(Problem requirements)
Rewrite the rows below as a numbered list, omitting any blank lines. Leave the pictures out of your answer.

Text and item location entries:
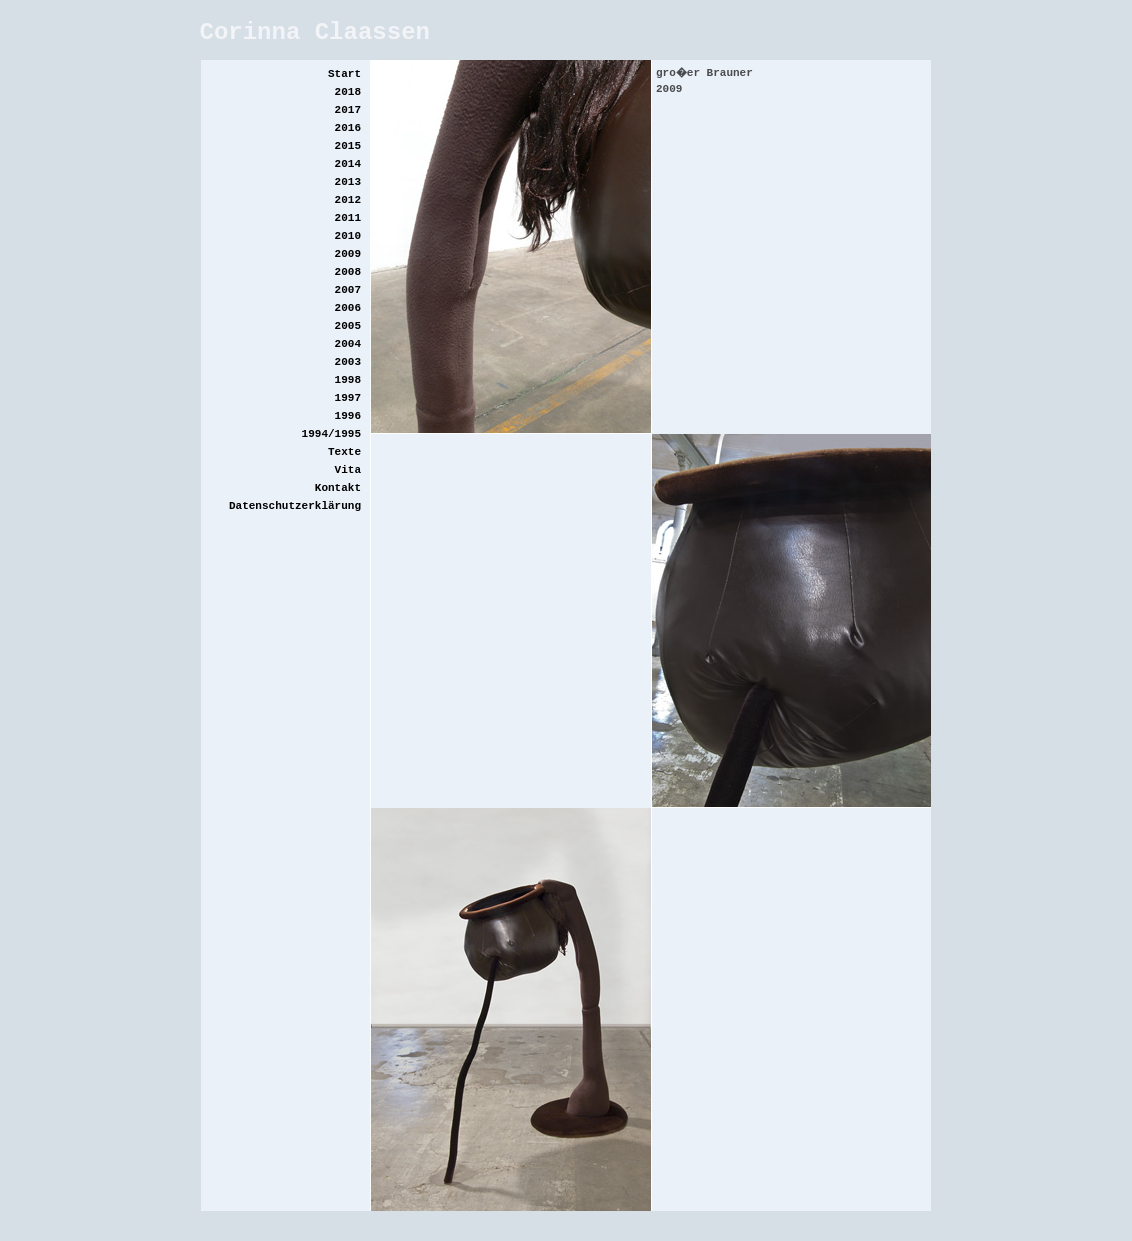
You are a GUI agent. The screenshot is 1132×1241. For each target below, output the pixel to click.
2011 (348, 218)
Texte (344, 452)
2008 (348, 272)
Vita (348, 470)
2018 (348, 92)
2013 (348, 182)
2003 (348, 362)
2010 (348, 236)
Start (344, 74)
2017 (348, 110)
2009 (348, 254)
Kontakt (338, 488)
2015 (348, 146)
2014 (348, 164)
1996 (348, 416)
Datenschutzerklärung (295, 506)
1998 (348, 380)
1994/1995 (331, 434)
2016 (348, 128)
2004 (348, 344)
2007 (348, 290)
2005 (348, 326)
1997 (348, 398)
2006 (348, 308)
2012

(Answer to the exercise)
1. You are a GUI agent. The screenshot is 1132×1241. For each target below, output the pixel to click.
2. 2011 (348, 218)
3. Texte (344, 452)
4. 2008 (348, 272)
5. Vita (348, 470)
6. 2018 (348, 92)
7. 2013 (348, 182)
8. 2003 (348, 362)
9. 2010 (348, 236)
10. Start (344, 74)
11. 2017 (348, 110)
12. 2009 (348, 254)
13. Kontakt (338, 488)
14. 2015 (348, 146)
15. 2014 (348, 164)
16. 1996 (348, 416)
17. Datenschutzerklärung (295, 506)
18. 1998 (348, 380)
19. 1994/1995 (331, 434)
20. 2016 (348, 128)
21. 2004 (348, 344)
22. 2007 (348, 290)
23. 2005 (348, 326)
24. 1997 (348, 398)
25. 2006 (348, 308)
26. 2012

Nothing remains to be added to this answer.